Recent historical works have highlighted the links between the fate of the Herero and Nama, and that of European Jews. Ideas and techniques that would play a key role in the Holocaust have some of their roots in German atrocities in colonial Africa, researchers argue.
Other former colonial powers have been deeply reluctant to acknowledge the violence associated with their imperial history. Belgium has never officially recognised the cost of its invasion and exploitation of Congo, where about 10 million people – roughly half the country’s population – are thought to have died during its rule.
In 2013 the UK government reluctantly offered “sincere regret” and £2,600 each to about 5,000 Kenyans imprisoned and tortured during the Mau Mau rebellion in the former colony in the 1950s.

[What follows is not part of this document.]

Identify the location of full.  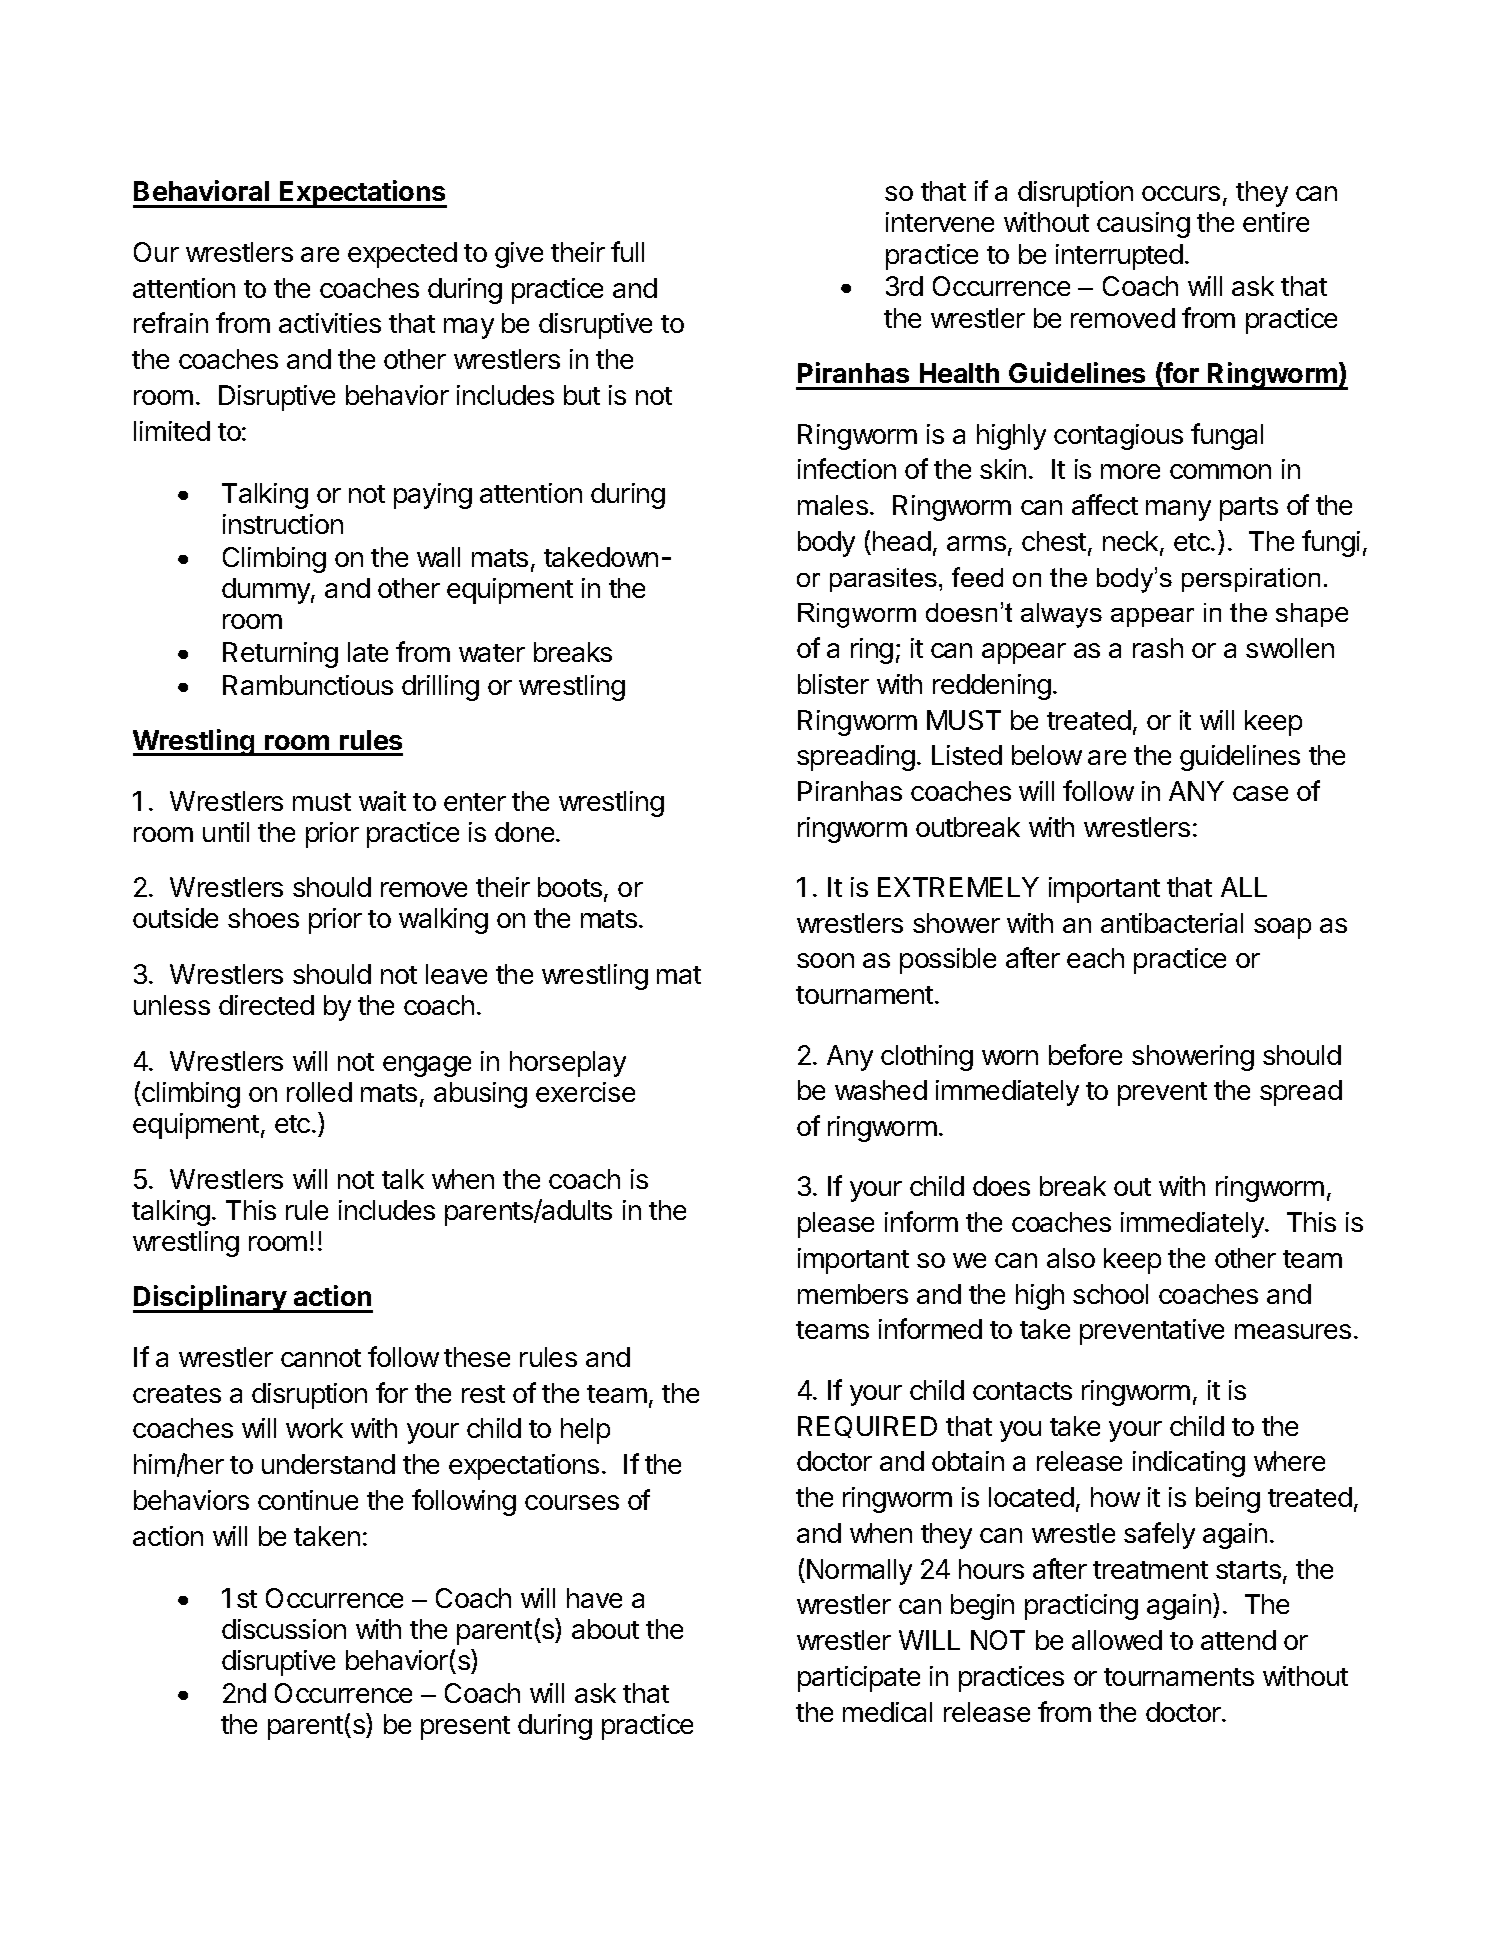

A video of Indian politician Shashi Tharoor demanding a token £1 reparation to India from the UK at the Oxford Union attracted more than 3m views on YouTube last year, and earned an endorsement from Narendra Modi, the Indian prime minister.
“Reparations payments to Namibia could set a precedent for Belgium and the Congo, France and Algeria or Great Britain and the history of the slave trade. Descendants of the Herero know that too,” Zimmerer, the historian, said. Some experts have argued reparations would be impractical.
Rukoro, the Herero chief, rejected what he called Germany’s “chequebook diplomacy” and bilateral dealings with the Namibian government. “Guess what: the Hereros and the Namas of Namibia will never … declare ceasefire with generations of German governments to come. Our war will continue,” he said.